Chronicles from 51st Street: Confessions of a Double-Ditcher

No exaggeration.  Growing up, there were over fifty kids from babies to high-schoolers, living on our block.  Summer time was playing outside with them, pickle and kickball and kick-the-can.  When it rained, we girls gathered in Bee's basement for epic rounds of Life, Clue, and Detective. Or we spent whole days making radio shows on Bee's cassette recorder, the pinnacle of modern technology.  But the most beloved and sacred game of all was Hide-and-Go Seek.  Acre's to Rock's. Heenan's base. The boundaries shifted, depending on which neighbors were least irritated with us. But Heenan's front porch was always base. They lived in the stucco directly across the street from us. Bewilderingly, Mary and Peggy were twins, but looked nothing alike.  They and Beth Gillespie were my best friends and worst enemies, depending on the slightest shift of the weather vane.  Because I was youngest, I never understood what prompted Beth to inform me that Mary was no longer my friend, or Peggy to take me aside and say that she still liked me even if Mary and Beth did not, or Mary to make me swear that she was my best friend even though I wasn't hers, or Beth and Mary to say that me and Peggy could only be friends with them if we stopped being friends with each other, or Peggy and Beth and Mary to say that I couldn't be their friend unless I learned to flawlessly sing all the lyrics to Barry Manilow's "Copacabana."
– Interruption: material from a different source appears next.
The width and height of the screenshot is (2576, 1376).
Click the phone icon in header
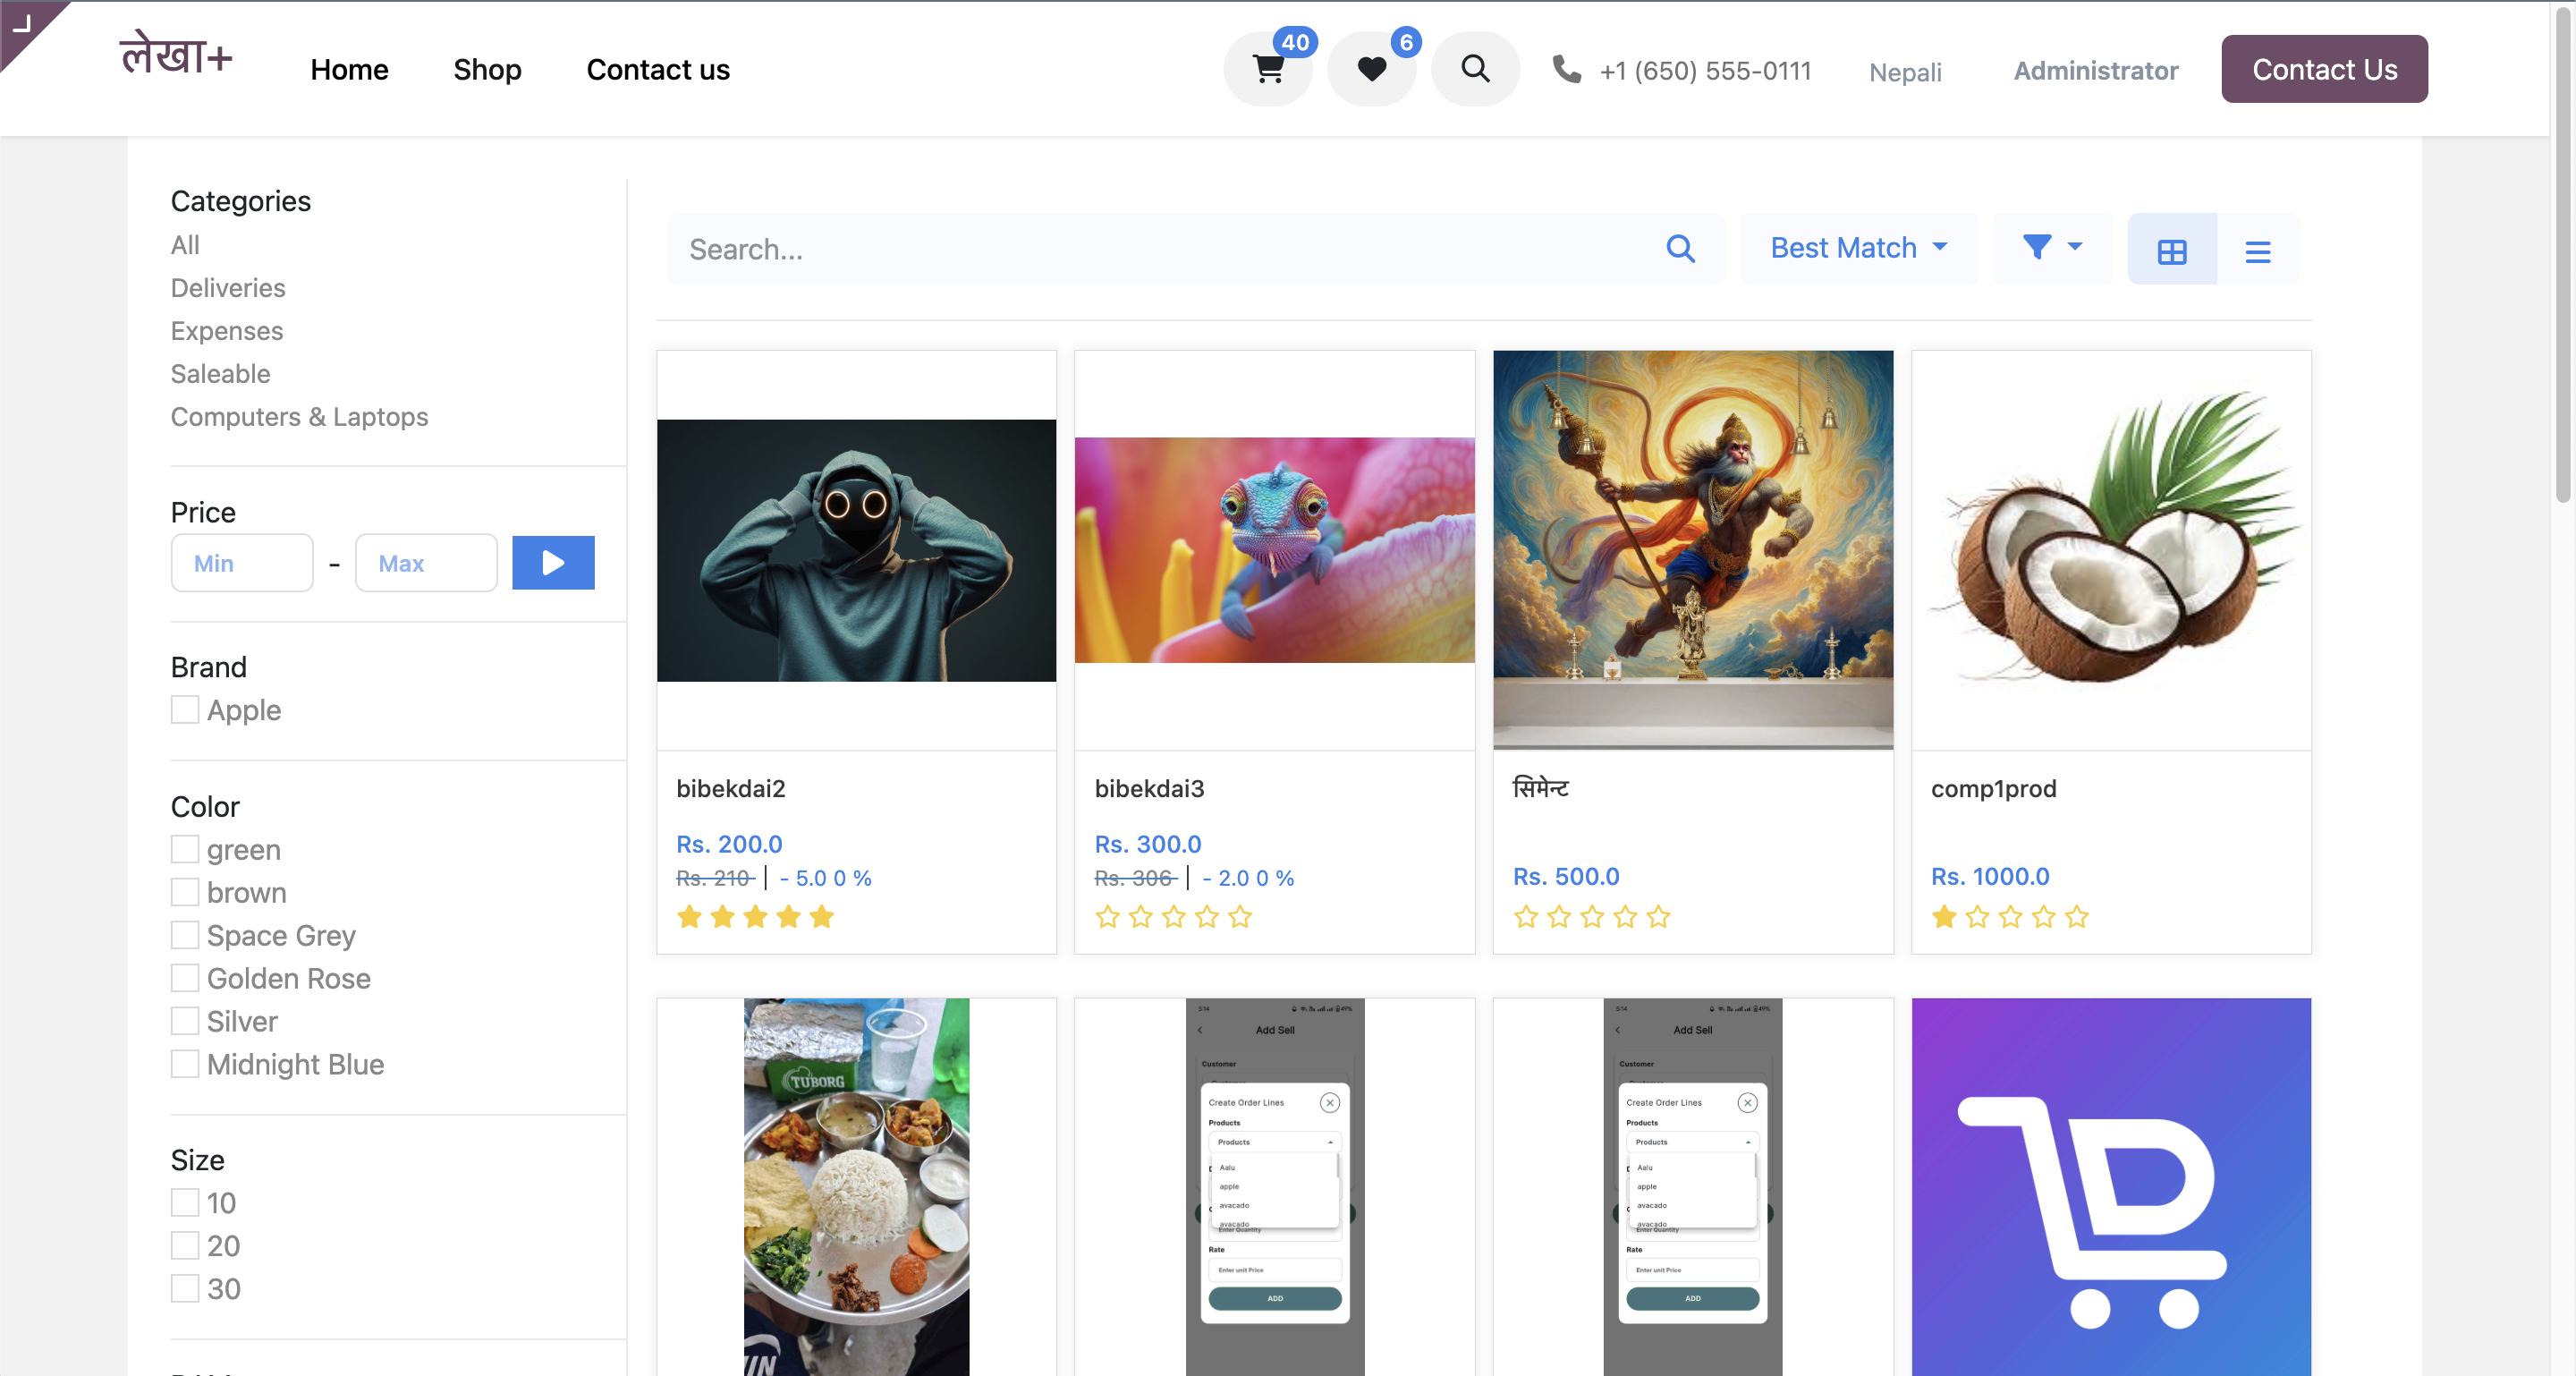1567,69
But Bee was Queen.  When I was ten, Bee was sixteen.  She took me on as a helper one glorious summer when she drove the two of us to Marian where she attended Catholic girl's school.  She had her own key to the dark room. We spent hours developing and printing black and white film for Bee's photography class.  What a wonderment, to frame a bit of vision, and then to watch it appear on a glossy sheet of paper under black light after the ritualized preparation.  Ghostly. The chemical pierce in the nostrils, the shock of total blackness, the panic when we fumbled, transferring the light sensitive film from camera to developer, the emergence of shape and line that solidified into a miniature deja vu.  Sometimes we became too enamored with the magic and neglected to dunk the paper into the stop bath in time to save it from going black.
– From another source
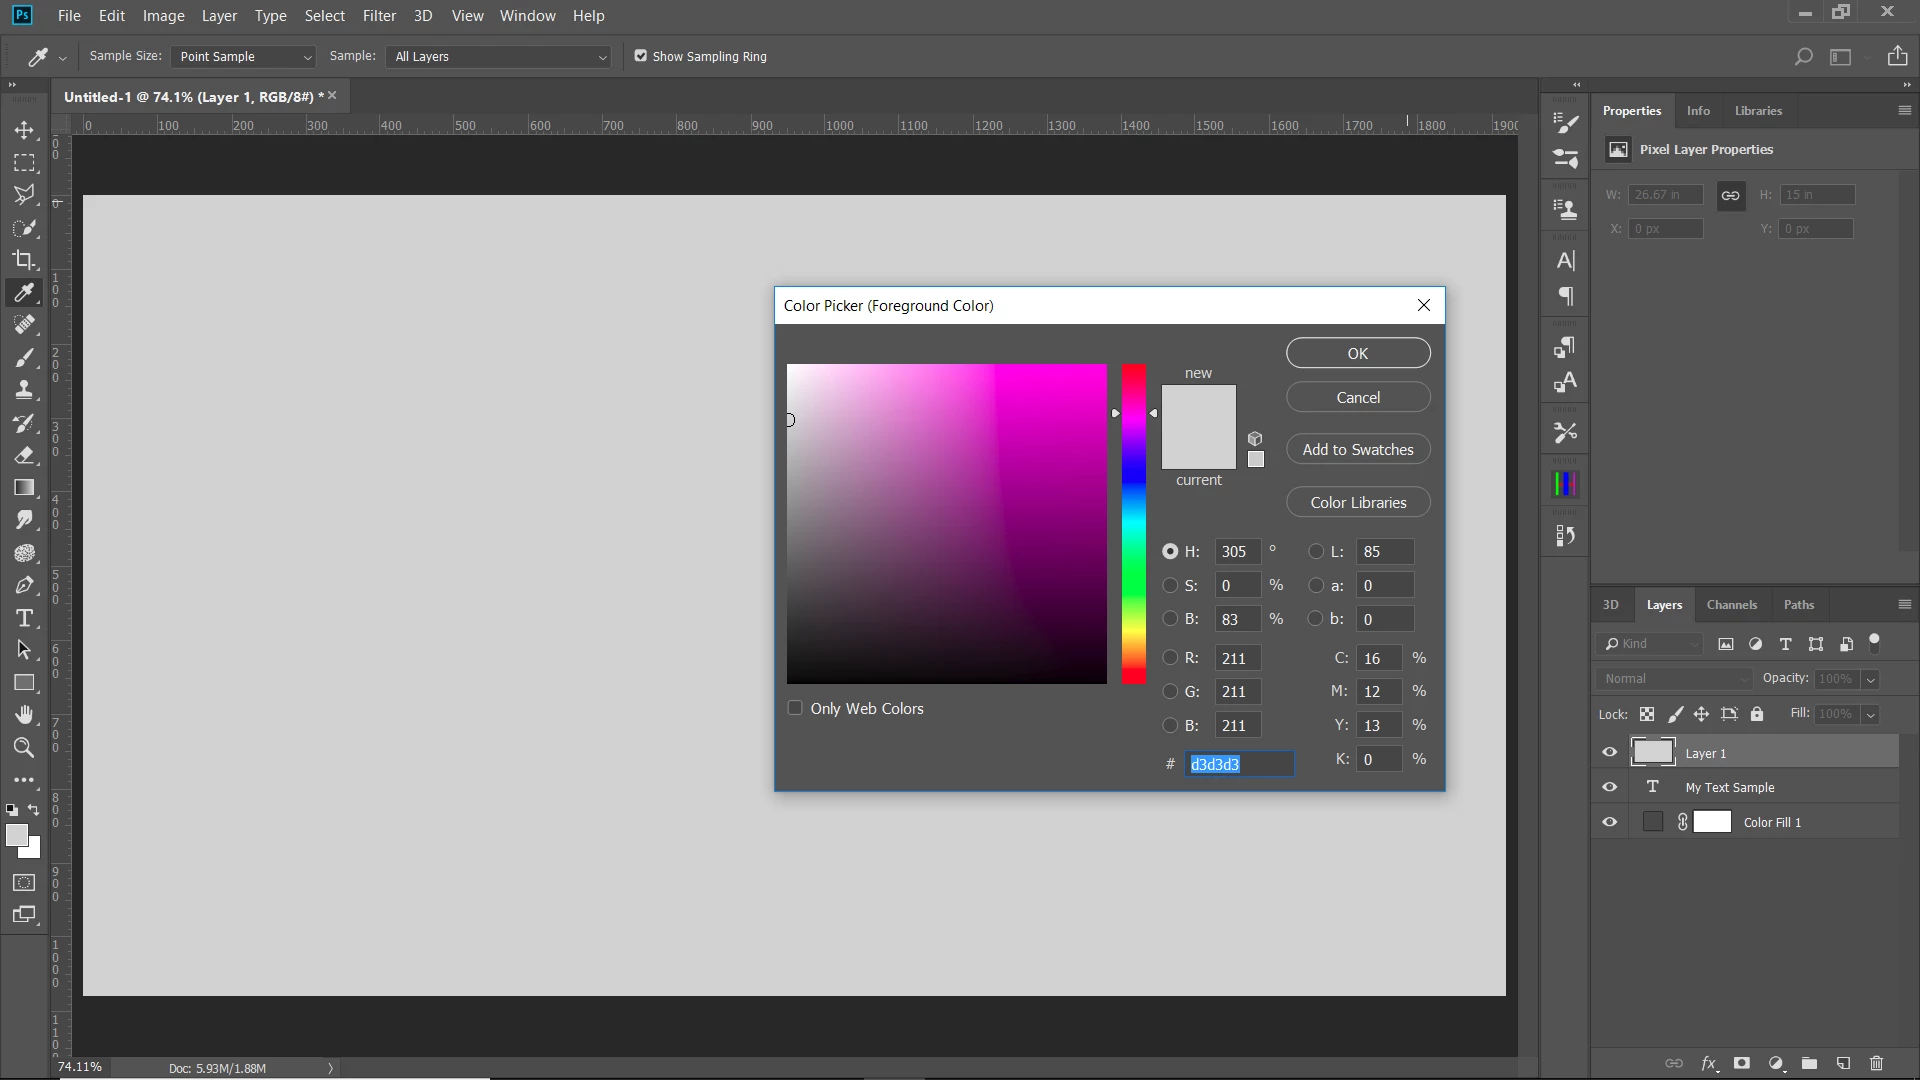The width and height of the screenshot is (1920, 1080).
Task: Open the layer Opacity dropdown arrow
Action: point(1870,679)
That same summer, Bee also taught me to play tennis.

At the time, I remember my mother puzzling over the fact that this sixteen year old wanted me hanging around.  But who wouldn't want a devoted follower to do the grunt work and play tennis just well enough to make a match but never well enough to win.
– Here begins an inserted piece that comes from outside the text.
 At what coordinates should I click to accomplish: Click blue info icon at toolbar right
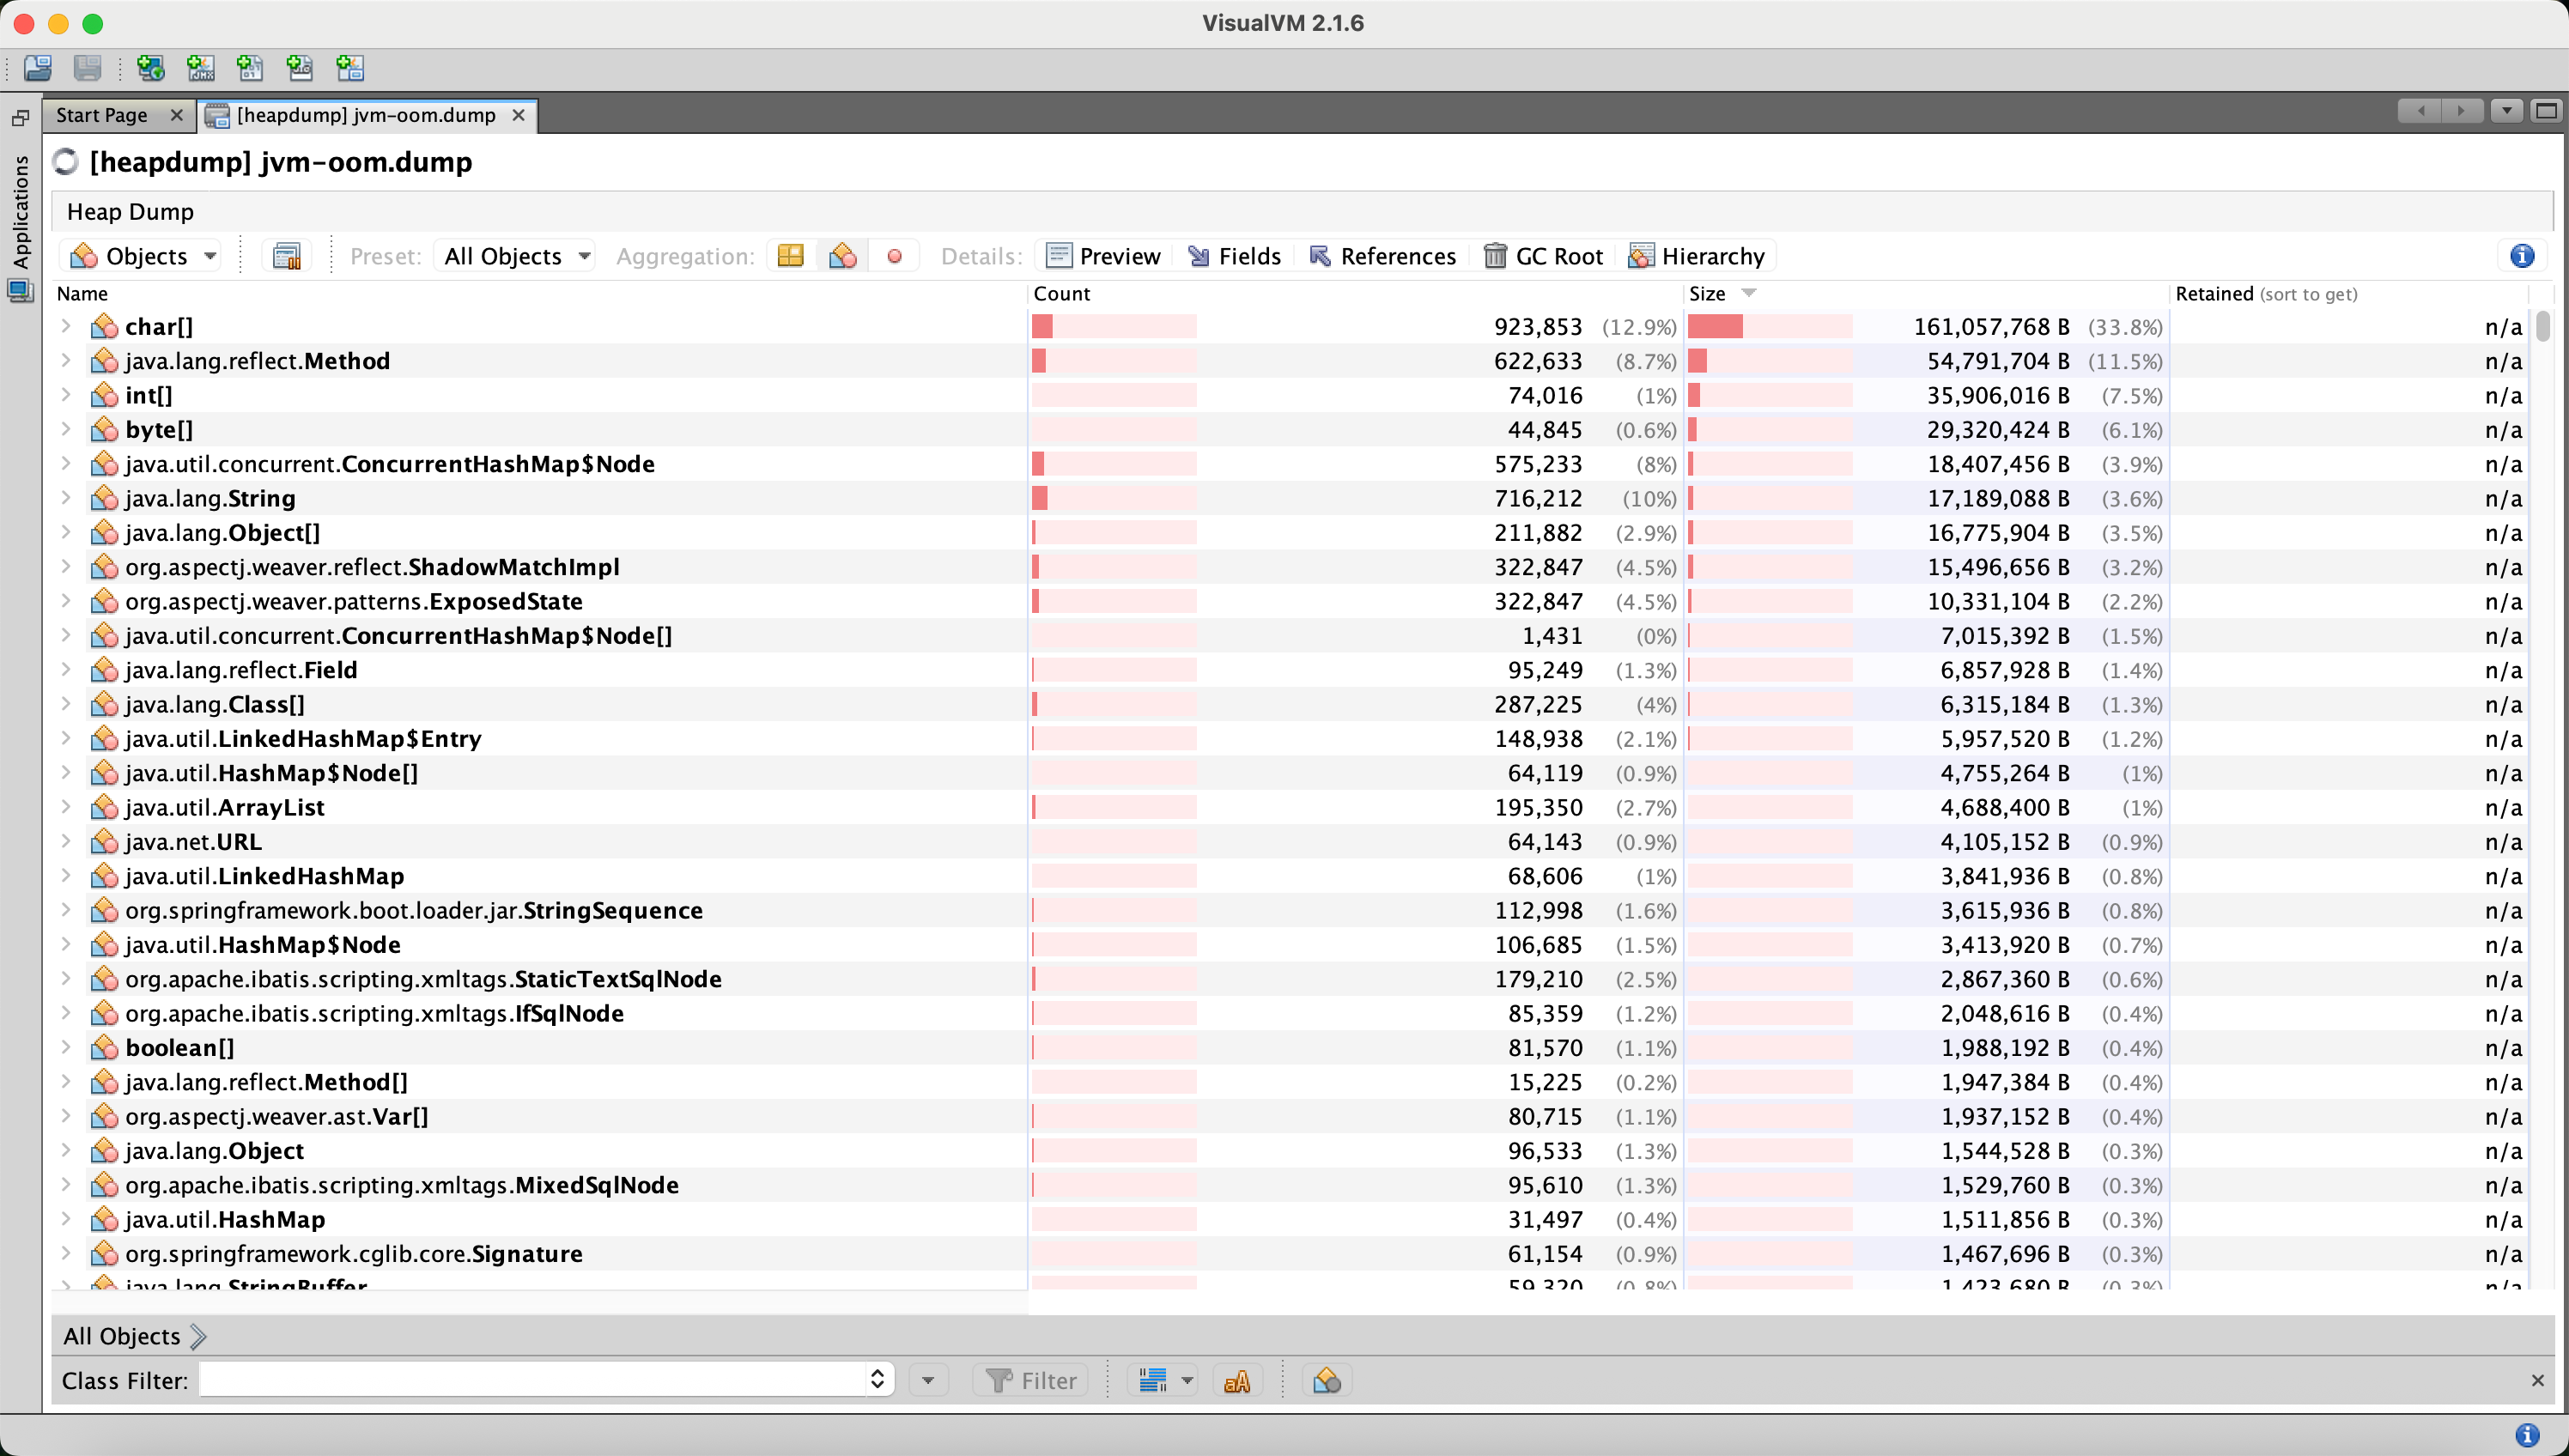(x=2521, y=256)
And Pete was King.  I fell in love with Pete one night when I encountered him in the flood light at the end of his driveway batiking a sheet he had hung from the garage.  He was even older than Bee.

And I was still ten.

In Hide-and-Go-Seek, the most sacred breach of contract was going out of bounds.  Inside was out of bounds.  So was crossing the street.  It sometimes rose, from the most malodorous pit of our natures, the decision to ditch the Greek kid who lived down the block.  He covered his eyes and started the long march to one-hundred while we - Bee, Mary, Peggy, Beth, me, and all the others - chased Pete across the street and down the block, the double ditch, the dirtiest kind there was.  We ran down the McGaffin's driveway and started to make our way back, sneaking behind houses.  My heart was still pounding from the sprint, when Pete screamed.  He had slipped, climbing over the Monrad's rotting picket fence and now he had punctured the back of his thigh.  We were too stunned to be of any help.  We ran to the sidewalk and watched Pete hopping across the Neiman's front porch, grasping his leg, and screaming.  It was so comic, the way stinky old Grandma Neiman just kept on rocking as she watched him writhe, that we figured he must be faking it.  That's just the type of thing Pete did to make the girls scream.  After he disappeared inside his own house, we waited, gathered around the front door, waiting to see what would happen.  Finally, the door creaked open and Pete hopped out, making it look very painful.  His sister scolded us for playing so rough and then lifted the bandage she was holding over the back of his thigh.  We leaned in and gasped.  A bloody crater littered with paint chips.  We screamed and ran back to the fence. Sure enough, a long piece of Pete's skin.  We argued over who would get to keep it.  Of course, Bee won.  


  1. There is nothing better than the breathless, sweaty run through backyards and over fences when you know someone is looking for you. Unless, of course, you suffer a puncture wound. But it's GREAT if you witness one.

  2. Hooray for other people's puncture wounds!